Testing ops and jobs#

You can find the code for this example on Github

Data applications are notoriously difficult to test and are therefore often un- or under-tested.

Creating testable and verifiable ops and jobs is one of the focuses of Dagster. We believe ensuring data quality is critical for managing the complexity of data systems. Here, we'll show how to write unit tests for Dagster jobs and ops.

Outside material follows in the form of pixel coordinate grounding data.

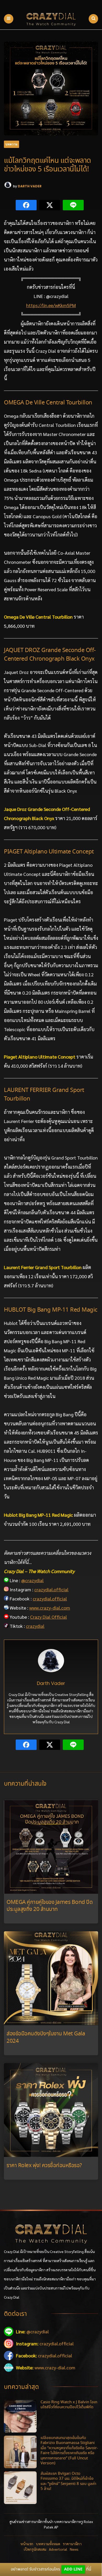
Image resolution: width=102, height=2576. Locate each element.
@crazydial (32, 1580)
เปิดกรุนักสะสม (35, 2549)
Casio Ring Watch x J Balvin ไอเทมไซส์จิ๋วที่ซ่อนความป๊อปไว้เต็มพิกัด (69, 2404)
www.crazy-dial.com (49, 1608)
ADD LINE (73, 2569)
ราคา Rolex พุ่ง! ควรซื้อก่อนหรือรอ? (44, 2166)
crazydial (35, 1626)
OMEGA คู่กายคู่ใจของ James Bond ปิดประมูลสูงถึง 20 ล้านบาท (50, 1906)
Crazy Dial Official (48, 1617)
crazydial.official (51, 1589)
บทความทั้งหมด (48, 2543)
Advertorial (58, 2549)
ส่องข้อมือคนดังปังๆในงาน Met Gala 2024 (46, 2037)
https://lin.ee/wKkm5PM (51, 305)
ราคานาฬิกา (72, 2543)
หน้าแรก (26, 2543)
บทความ (11, 144)
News (74, 2549)
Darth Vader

Testing the job (and its ops)#

Let's go back to the diamond job we wrote in the prior section, and ensure that it's working as expected by writing some unit tests.

We'll start by writing a test for the test_get_total_size op, which takes a dictionary of file sizes as input and returns the sum of the file sizes. To run an op, we can invoke it directly, as if it's a regular Python function:

def test_get_total_size():
    file_sizes = {"file1": 400, "file2": 50}
    result = get_total_size(file_sizes)
    assert result == 450

We'll also write a test for the entire job. The JobDefinition.execute_in_process method synchronously executes a job and returns a ExecuteInProcessResult, whose methods let us investigate, in detail, the success or failure of execution, the outputs produced by ops, and (as we'll see later) other events associated with execution.

def test_diamond():
    res = diamond.execute_in_process()
    assert res.success
    assert res.output_for_node("get_total_size") > 0

Now we can use pytest, or another test runner of choice, to run these unit tests.

pytest test_complex_job.py

Obviously, in production we'll often execute jobs in a parallel, streaming way that doesn't admit this kind of API, which is intended to enable local tests like this.

Dagster is written to make testing easy in a domain where it has historically been very difficult. You can learn more about Testing in Dagster by reading the Testing page.



Conclusion#

πŸŽ‰ Congratulations! Having reached this far, you now have a working, testable, and maintainable op-based job.